Hoyer Statement on Senate Confirmation Hearings “As Senate committees begin hearings on the confirmation of the President-Elect’s cabinet nominees, I find it unsettling that they are doing so before the candidates have been fully vetted.
BigNews.Biz - Jan 11,2017 - Hoyer Statement on Senate Confirmation Hearings
WASHINGTON, DC - House Democratic Whip Steny H. Hoyer (MD) released the following statement as the Senate began confirmation hearings for cabinet nominees:
“As Senate committees begin hearings on the confirmation of the President-Elect’s cabinet nominees, I find it unsettling that they are doing so before the candidates have been fully vetted. Many of the nominees have significant conflicts of interest, raising questions about ethics and impartiality. Unlike nominees from past incoming administrations, those put forward by Donald Trump are being given a pass when it comes to disclosing their taxes, finances, and potential business entanglements. The nonpartisan Office of Government Ethics has raised concerns about the unprecedented nature of beginning confirmation hearings before nominees have undergone the full ethics review process. In 2009, Senator McConnell listed requirements that nominees should meet before beginning committee hearings in a letter to then-Majority Leader Harry Reid. Among his requirements were that ‘the Office of Government Ethics letter is complete and submitted to the committee in time for review and prior to a committee hearing’ for each nominee, and that ‘financial disclosure statements are complete and submitted to the committee for review prior to a hearing being held.’ This same standard, which the Senate followed in 2009 and in years past, ought to apply today.

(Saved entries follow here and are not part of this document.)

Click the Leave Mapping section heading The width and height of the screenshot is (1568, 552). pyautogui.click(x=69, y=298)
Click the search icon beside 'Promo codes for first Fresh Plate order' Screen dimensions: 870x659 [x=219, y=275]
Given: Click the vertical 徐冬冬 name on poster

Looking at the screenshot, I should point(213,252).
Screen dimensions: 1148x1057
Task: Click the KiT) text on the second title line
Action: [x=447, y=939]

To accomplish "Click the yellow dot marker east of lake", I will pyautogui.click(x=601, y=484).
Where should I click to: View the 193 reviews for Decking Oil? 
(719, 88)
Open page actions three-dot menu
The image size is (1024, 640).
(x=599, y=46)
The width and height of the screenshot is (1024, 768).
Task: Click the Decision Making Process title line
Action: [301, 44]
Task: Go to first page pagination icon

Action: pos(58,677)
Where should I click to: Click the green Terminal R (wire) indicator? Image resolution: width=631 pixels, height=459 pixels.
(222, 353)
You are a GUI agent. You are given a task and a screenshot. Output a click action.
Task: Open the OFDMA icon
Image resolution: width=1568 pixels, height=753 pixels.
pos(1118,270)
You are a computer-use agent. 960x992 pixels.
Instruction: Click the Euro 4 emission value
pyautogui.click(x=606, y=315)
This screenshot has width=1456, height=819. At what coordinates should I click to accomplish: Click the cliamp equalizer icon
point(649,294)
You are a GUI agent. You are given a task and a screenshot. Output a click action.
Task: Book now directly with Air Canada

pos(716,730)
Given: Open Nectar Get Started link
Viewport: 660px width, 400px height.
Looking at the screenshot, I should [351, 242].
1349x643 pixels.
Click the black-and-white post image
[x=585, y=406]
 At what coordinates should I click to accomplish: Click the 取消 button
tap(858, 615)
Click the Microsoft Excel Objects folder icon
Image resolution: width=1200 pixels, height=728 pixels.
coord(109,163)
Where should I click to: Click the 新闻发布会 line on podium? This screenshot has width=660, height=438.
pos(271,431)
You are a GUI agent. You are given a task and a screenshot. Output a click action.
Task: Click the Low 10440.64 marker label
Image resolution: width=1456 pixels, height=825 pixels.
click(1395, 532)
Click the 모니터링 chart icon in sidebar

“Serious questions also remain about conflicts between the stated positions of these nominees and the President-Elect who nominated them. For example, Rep. Tom Price, nominated to serve as Secretary of Health and Human Services, has said he wants to end the Medicare guarantee by turning it into a voucher program, putting millions of seniors in jeopardy – something Donald Trump promised on the campaign trail he would not do. At the same time, the President-Elect campaigned on claims of championing working Americans, but his nominees for several cabinet positions with influence over economic policy come from the corner offices of Wall Street and large corporations. Senators need to look into the past statements and positions of all the nominees and question them about what policies they and the new administration intend to pursue.
“I hope this process, as it unfolds, will be more open, more comprehensive, and more transparent than it seems to be so far.”